Odd for CNN, especially after they give 20 minutes of free publicity for some hack's crummy book, they found some folks with a different outlook:
KING All right, Lou (Boccardi), what do you make of what Mary had to say, that you can't disprove this? BOCCARDI: Well, I'm not sure that it's our job to disprove it. It's a curious kind of journalism that say if you say something, you're not responsible for proving it. Other people are responsible for disproving it . . . She disdains in the book my 44 years as a journalist. She's venomously attacks Dick's integrity and I'm not going to go down those roads. But just on the points she made, she talked about the examiners, the experts. She said I had four and then there were two -- well, two of the four jumped off. One of them told her not to go ahead. If you do this, the morning after you do it every document examiner in America is going to be after you. So, two jumped off. And none of the four said that they could authenticate the documents because of the difficult nature of authentication.

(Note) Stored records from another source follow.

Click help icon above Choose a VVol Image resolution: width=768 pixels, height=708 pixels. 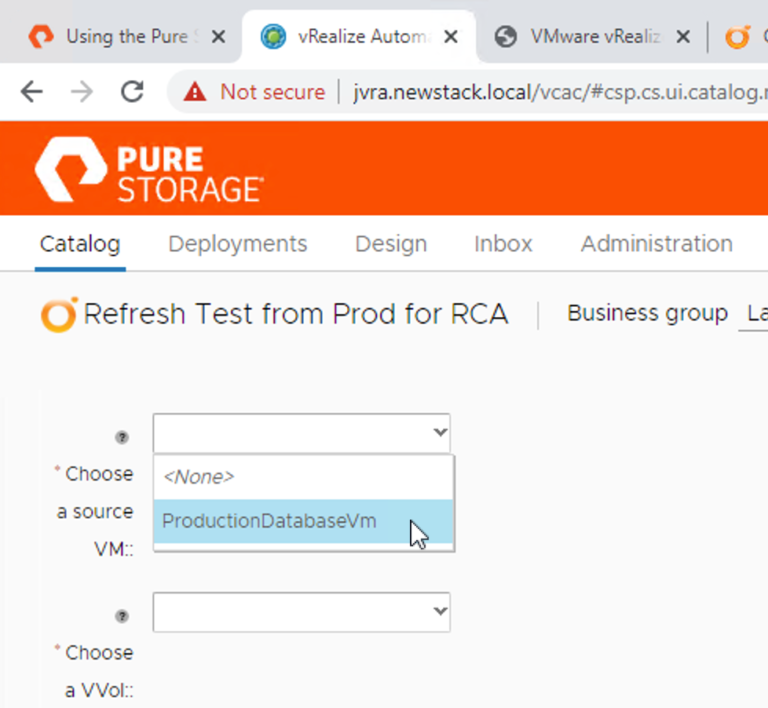click(x=123, y=616)
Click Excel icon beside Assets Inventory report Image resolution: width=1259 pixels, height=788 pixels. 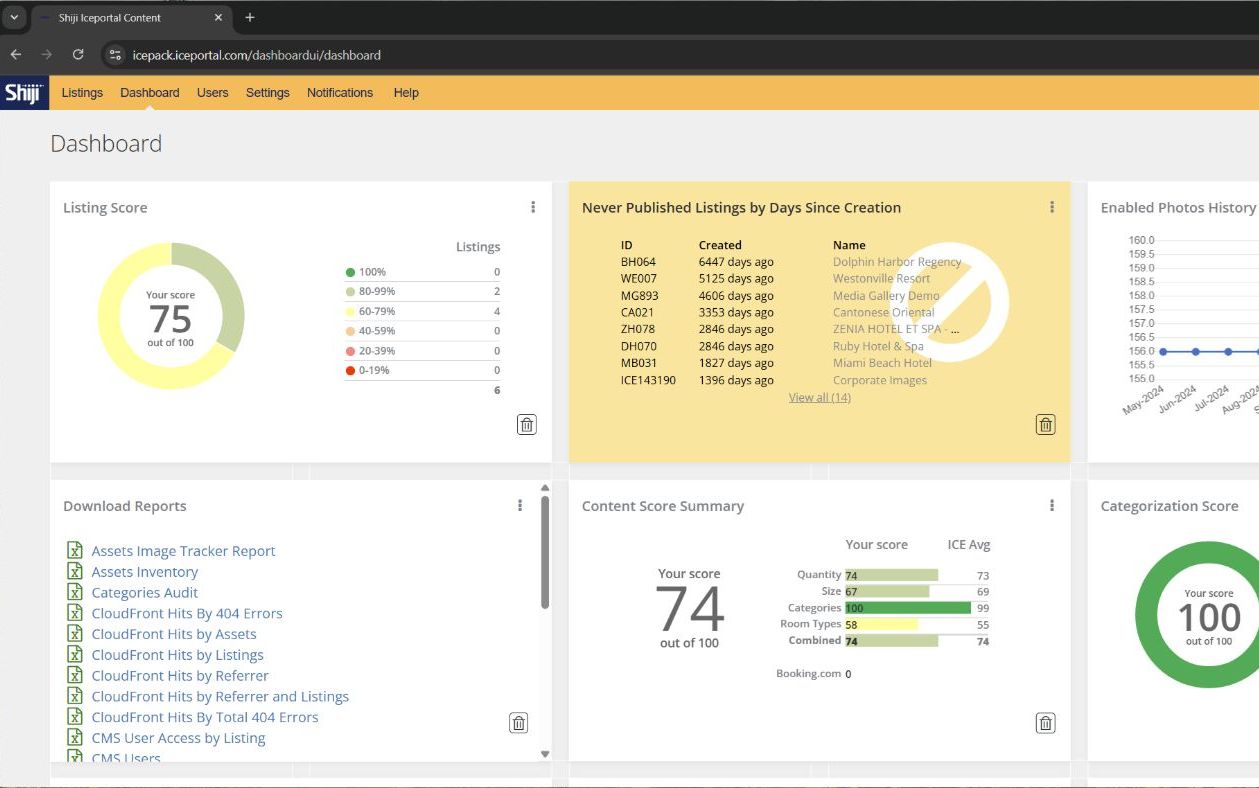(75, 572)
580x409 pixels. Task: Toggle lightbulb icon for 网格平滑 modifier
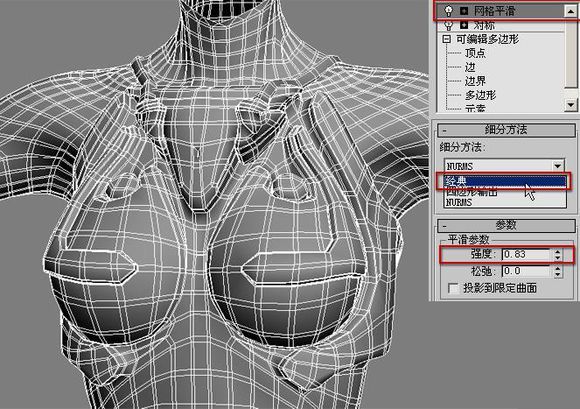pos(448,11)
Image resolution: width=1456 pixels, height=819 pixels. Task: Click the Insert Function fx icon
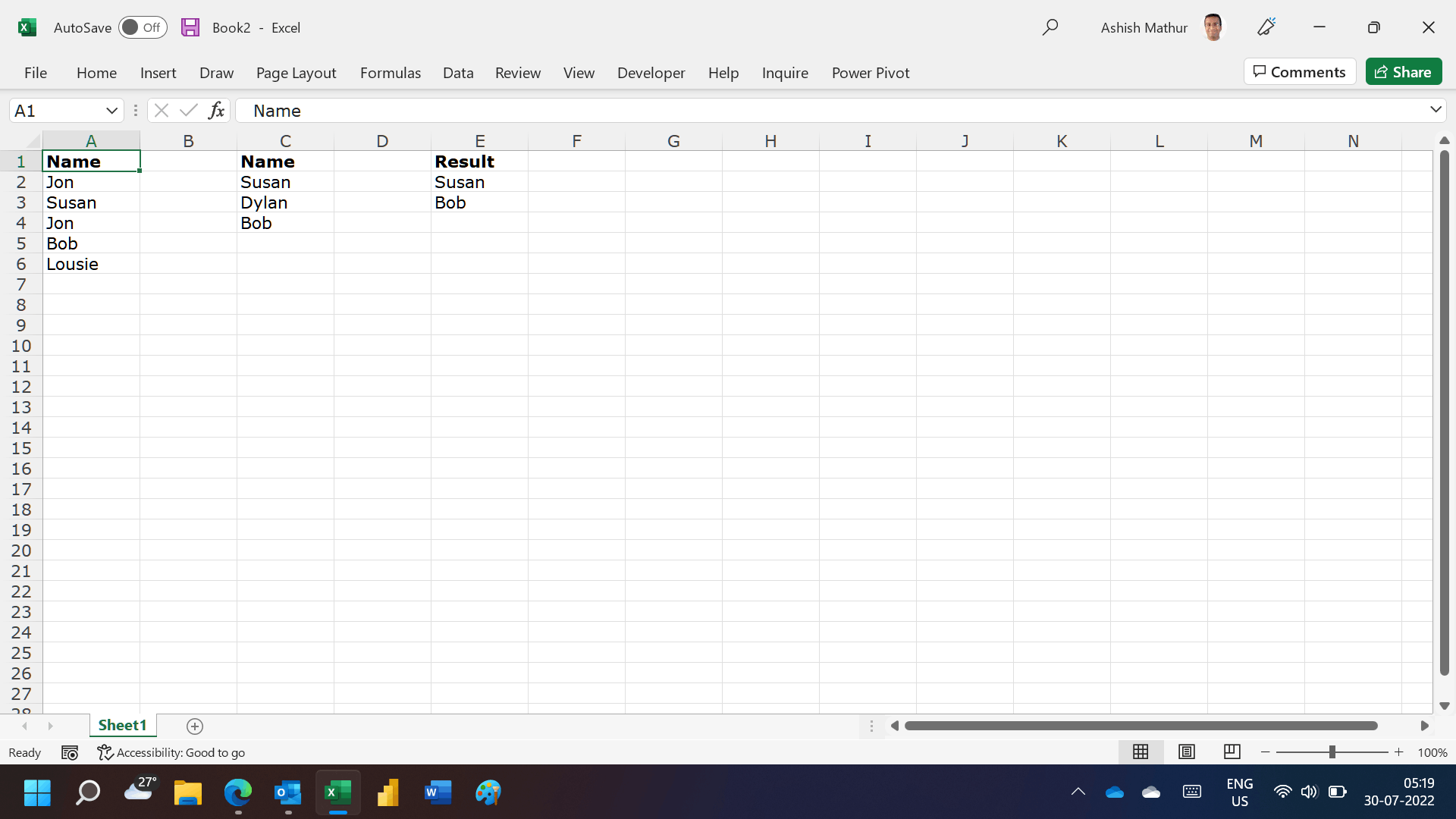216,111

KING: David (Gergen), if you were in the position Mary Mapes was, wouldn't you be angry and wouldn't you strike back if you totally believe the story you ran? She still believes it. GERGEN: Well, I would hope I'd produce a better case than she has produced. I have to say this, Larry, just for starters. Mary Mapes is a journalist who has had broken big stories, especially the Abu Ghraib, for which she deserves a lot of credit. Dan Rather, of course, has had a long and distinguished career in journalism. But on this particular case, Mary Mapes is coming on the air and telling you, Larry, everybody else is wrong except me. Les Moonves, the head of ACBS is wrong, Ed Haywards is wrong, Dan Rather who went on the air to apologize about this as a bad story, he must be wrong by implication, all the other people in, CBS the outside investigatory team that Lou headed so ably, "Washington Post" which looked at this carefully, outside experts to CBS who tried to stop this story it was published, or at
least slow it down. She's saying all of them are wrong, I'm the one who's right. But she doesn't have any facts. It's very hard to take that story on face value.(Micheal) MEDVED: Larry, the one question I have is, I was on talk radio the day after (the 60 Minutes broadcast) and there were people calling my show with these complaints about the kind of typing and the kind of anachronistic typewriter and typeface that was being used. Why didn't they have people like that who could have raised those questions on the broadcast. If those questions could be raised the day after on a talk radio show why not put them on the broadcast and at least introduce that element of doubt?